Clients want to be guided. It is during the prospect’s first interaction with your company that you have the opportunity to set the tone. Show any sign of weakness or lack of knowledge when talking about your profession and a sophisticated client will sense it and a negative tone will be set. If clients believe they can manipulate you and your company through the design/build process, make no mistake about it, they will do it.
Compromising your business principles to secure a design/build project is arguably the worst mistake a builder can make.
Clients will try to negotiate the terms of your agreement in their favor, but what they need to recognize is they can afford to build with you because of those same negotiating skills. They control the environment in their business and their intent is to now step into your business and control your environment. Do not let this happen. You need to demonstrate strength and skill, but most of all you must possess the ability to say no. If a client believes you need them more than they need you, the relationship will certainly start off on the wrong foot.
There is a difference between compassion and compromise. Compassion for your client is employed if for no other reason than it makes them feel better. Compromise is a one-way ticket to failure. There is not a builder in the world that is perfect for everyone. If you believe that your program is the best one for you and the client, then nothing should compromise your belief system. A client will sense your confidence and will almost always respond favorably. If the client responds negatively, the question must be asked, “Do I really want to build for that person anyway?”
Once you have a prospective client following the guidelines of your company, the tone must continue throughout construction. If you have deadlines, they must be met before submitting information is needed to build the home. Stay firm on your timelines and do not compromise. If the client knows that the penalty for not producing answers in a timely fashion is that you will pull off the job until that information is complete, they will respond to your program. Having the confidence that your procedures are effective and the fortitude to implement those procedures is what sets the profitable companies apart from those that struggle.

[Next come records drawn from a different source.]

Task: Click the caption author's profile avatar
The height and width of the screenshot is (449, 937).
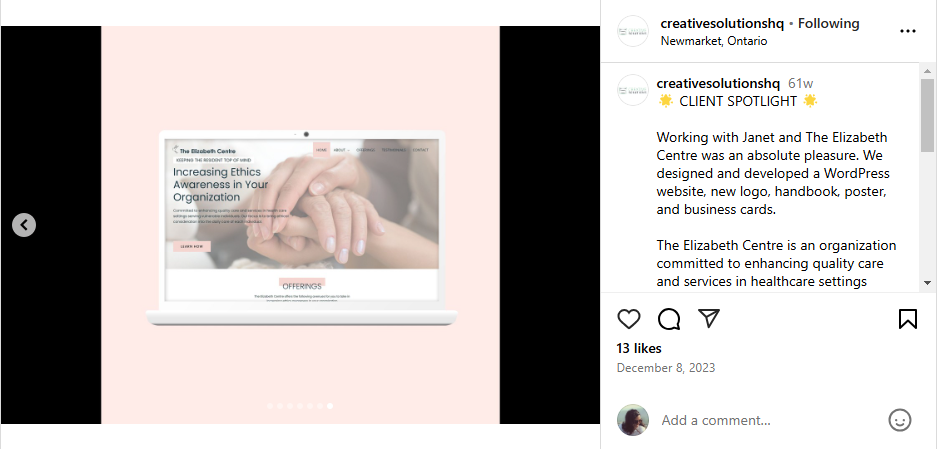Action: (x=633, y=90)

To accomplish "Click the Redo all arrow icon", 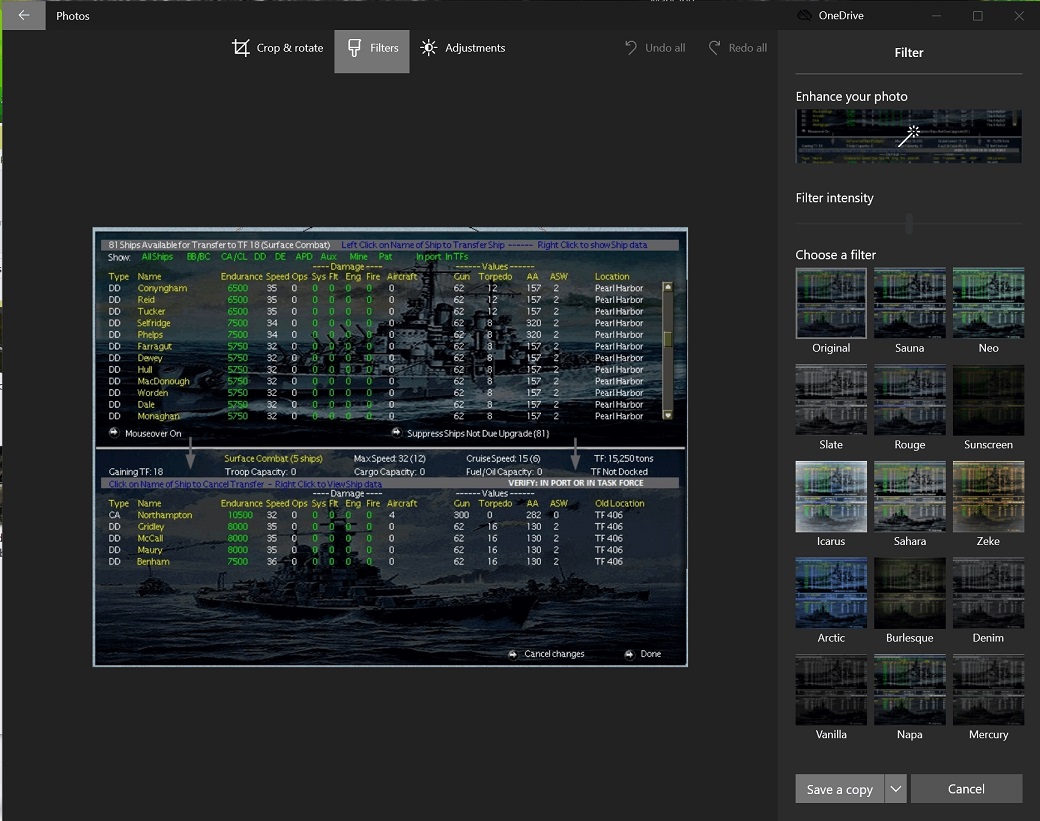I will coord(714,48).
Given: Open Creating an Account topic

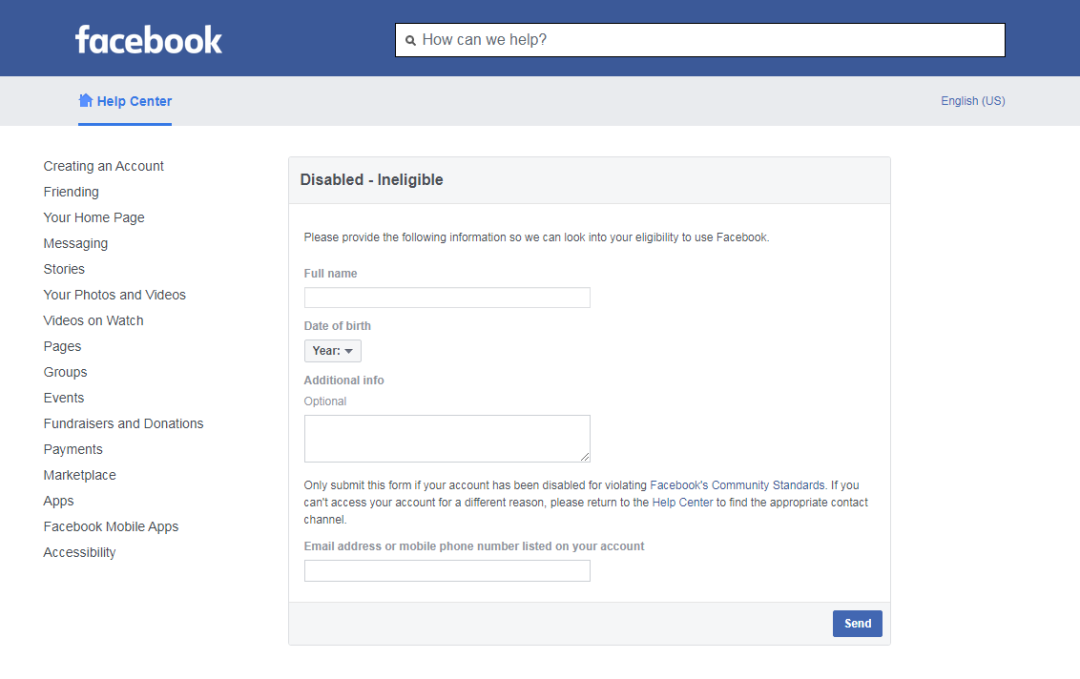Looking at the screenshot, I should point(103,166).
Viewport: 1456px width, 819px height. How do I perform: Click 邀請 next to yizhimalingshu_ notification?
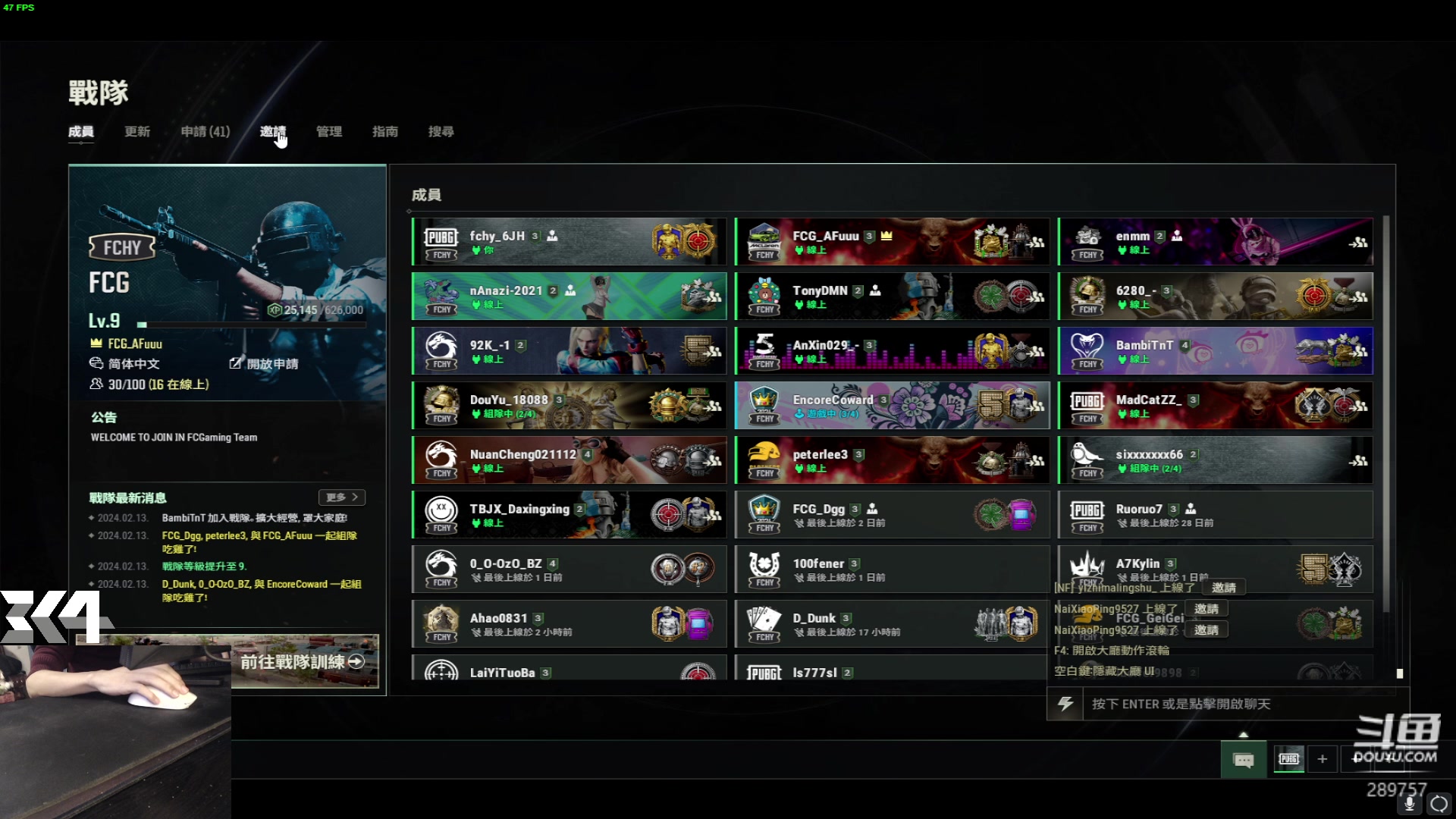coord(1224,588)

Setting the tone at the onset is paramount to your success. If you let clients slide on a deadline even once, you are setting yourself up for a combination of failure and misery. The design/build business is difficult enough, even when you are operating on your own terms. Most likely, a builder has the best intentions when considering compromising their practices. Unfortunately, the result of the compromise is the client receives what they want — more time. And you get what you don’t want — less money and more headaches.
Clients respond to rigidity and take advantage of flexibility. Creating an organized schedule that can be demonstrated on the front end of the project gives your client a written road map to follow. That level of rigidity allows your company to work within a routine that frees up time for the owner to do what he should be doing in the first place: looking for additional business opportunities. Give your client flexibility and you become a fireman. The schedule will be compromised, you will be chasing information, you will hemorrhage money, and you’ll realize in short order that you are not running your company; your company is running you.
The relationship between client and builder is similar to the relationship between a doctor and a patient. When it is determined a patient needs to have an operation, he assumes the doctor is the expert and that he has gone to great lengths to ensure the procedure is done safely and effectively. The patient doesn’t dictate to the doctor how and when the operation will be done. He selects a doctor because of his reputation and skill. He puts his health and welfare in the hands of the doctor.
As builders, we work tirelessly to build our reputation and ensure that our clients have the best experience. The design/build business is our area of expertise and the clients should feel safe putting the design and building of their dream home in our hands. If they don’t, then perhaps they should continue on their quest to find the right builder for them.
Setting expectations and establishing ground rules at an initial meeting ensures the journey from dream to reality is one that everyone cherishes long after the moving van pulls out of the driveway. As successful contractors, we don’t build to live; we live to build. A commitment to successfully selling your company to potential clients allows you to live by that motto.